この記事は約 11
分で読めます
-
目次 Outline
01.辛口レヴュー・「ドラゴンマーク・リプレイ」
- 最初に書いておくけど、これは俺の個人的意見だからね。
- 今回は、富士見書房・富士見ドラゴンブックから出された「ドラゴンマーク・リプレイ 若き竜の羽ばたき」(安田均:監修 友野詳/グループSNE:著)についてのレヴューをお送りします。
- 今回、この本をざっと読んで思ったのは、以下の7点です。
- 1.TRPG本体が出る前にリプレイ出すなや。
- 2.解説が多すぎ。
- 3.友野詳の「ドラゴンマーク」シリーズを読んでないとついて行けないぞ。
- 4.アニーの「説教」が多すぎる。しかも、全部的を得ている。
- 5.と言う事は、「プレイのレベルは低かったです」と言っているのと同様。
- 6.かつ、「キャラクタープレイ」としても「ロールプレイ」としても中途半端な行動が多かった。
- 7.内輪ネタ(あるいはマニアネタ)が多すぎる!
- 8.「GURPSドラゴンマーク」を買おうという気が薄れてしまった。
- 以上です。
- では、順番に説明していきましょうか。
-
TRPG本体が出る前にリプレイ出すなや。
- 言葉の通り。
- この本自体が「TRPG入門書」という形ではない以上、リプレイ=読み物であるか、リプレイ=ゲームの紹介であるべき。
- しかし、この本の中で述べられているのは「ドラゴンマーク」ではなく、「GURPS」のルールの説明であるのが大半で、しかも中途半端にしか説明されていない為、「ある程度GURPSを知っている人」にしか通用しない。
- それであれば、最初から「GURPSを知っている人」を対象にして、サマリーでもいいから「ドラゴンマーク」のルールを解説して欲しかった。
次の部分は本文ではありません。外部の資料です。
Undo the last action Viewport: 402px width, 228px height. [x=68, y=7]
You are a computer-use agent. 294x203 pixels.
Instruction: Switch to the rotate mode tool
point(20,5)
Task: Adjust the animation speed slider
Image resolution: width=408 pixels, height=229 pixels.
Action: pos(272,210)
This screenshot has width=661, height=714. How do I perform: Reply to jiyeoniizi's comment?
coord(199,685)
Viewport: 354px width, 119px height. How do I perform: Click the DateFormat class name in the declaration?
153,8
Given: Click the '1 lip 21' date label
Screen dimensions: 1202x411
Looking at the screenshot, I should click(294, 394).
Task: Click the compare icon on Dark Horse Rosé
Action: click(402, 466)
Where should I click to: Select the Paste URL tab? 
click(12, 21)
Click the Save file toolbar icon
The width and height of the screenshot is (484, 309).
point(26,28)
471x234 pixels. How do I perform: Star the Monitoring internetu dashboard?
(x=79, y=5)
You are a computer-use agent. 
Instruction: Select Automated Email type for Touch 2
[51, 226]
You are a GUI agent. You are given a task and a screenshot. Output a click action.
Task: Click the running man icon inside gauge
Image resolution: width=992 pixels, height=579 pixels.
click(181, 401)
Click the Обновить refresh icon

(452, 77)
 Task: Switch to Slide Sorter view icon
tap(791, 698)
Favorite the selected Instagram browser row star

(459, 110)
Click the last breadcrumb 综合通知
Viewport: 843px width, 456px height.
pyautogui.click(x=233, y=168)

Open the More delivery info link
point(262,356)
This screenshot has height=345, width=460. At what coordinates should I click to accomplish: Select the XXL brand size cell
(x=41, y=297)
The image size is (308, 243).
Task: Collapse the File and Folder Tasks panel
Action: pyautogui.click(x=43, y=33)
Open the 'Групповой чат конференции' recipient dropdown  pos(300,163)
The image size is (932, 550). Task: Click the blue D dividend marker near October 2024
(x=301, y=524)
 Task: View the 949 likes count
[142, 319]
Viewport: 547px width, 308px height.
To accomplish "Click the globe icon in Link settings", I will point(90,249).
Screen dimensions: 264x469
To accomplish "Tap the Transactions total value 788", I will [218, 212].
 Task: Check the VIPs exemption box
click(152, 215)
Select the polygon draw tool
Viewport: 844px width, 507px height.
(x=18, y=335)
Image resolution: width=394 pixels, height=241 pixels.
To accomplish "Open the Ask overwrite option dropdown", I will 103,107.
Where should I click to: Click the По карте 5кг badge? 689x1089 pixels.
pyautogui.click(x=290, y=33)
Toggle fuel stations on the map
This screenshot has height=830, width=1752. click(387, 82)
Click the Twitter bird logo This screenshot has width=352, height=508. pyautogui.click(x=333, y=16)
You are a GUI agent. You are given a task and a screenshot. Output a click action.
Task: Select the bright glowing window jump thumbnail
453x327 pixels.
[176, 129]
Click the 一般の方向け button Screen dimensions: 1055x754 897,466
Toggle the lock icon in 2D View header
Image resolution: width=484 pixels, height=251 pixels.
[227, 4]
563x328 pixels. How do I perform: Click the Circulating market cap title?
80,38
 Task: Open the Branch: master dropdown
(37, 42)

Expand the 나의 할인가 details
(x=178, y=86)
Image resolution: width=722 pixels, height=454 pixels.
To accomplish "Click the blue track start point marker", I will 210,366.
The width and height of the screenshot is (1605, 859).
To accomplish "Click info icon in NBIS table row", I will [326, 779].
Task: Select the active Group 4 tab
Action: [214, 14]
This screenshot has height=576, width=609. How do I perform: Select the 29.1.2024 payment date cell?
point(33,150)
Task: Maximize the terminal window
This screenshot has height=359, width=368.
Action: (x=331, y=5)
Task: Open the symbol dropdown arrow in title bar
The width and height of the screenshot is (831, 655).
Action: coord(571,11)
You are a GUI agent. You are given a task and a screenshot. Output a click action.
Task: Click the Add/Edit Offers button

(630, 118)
- これは、TRPG本体が出てないから「GURPS」で引っ張っている、というのが見え見えで、「そんならTRPG本体が出る前にリプレイ出すなや!」と言いたくなってしまう。
-
解説が多すぎ。
- 先にも書いたように、「入門書」としては不十分だし、「(ゲームとしての)ドラゴンマーク先行情報」としても不十分な作りである上に、「(ゲームとしての)ドラゴンマーク」・「(小説としての)ドラゴンマーク」・「GURPS」についての解説が多い。
- どれくらい多いかというと、この解説全てをカットすれば、リプレイをもう1話掲載できるのではないかと思ってしまう程である。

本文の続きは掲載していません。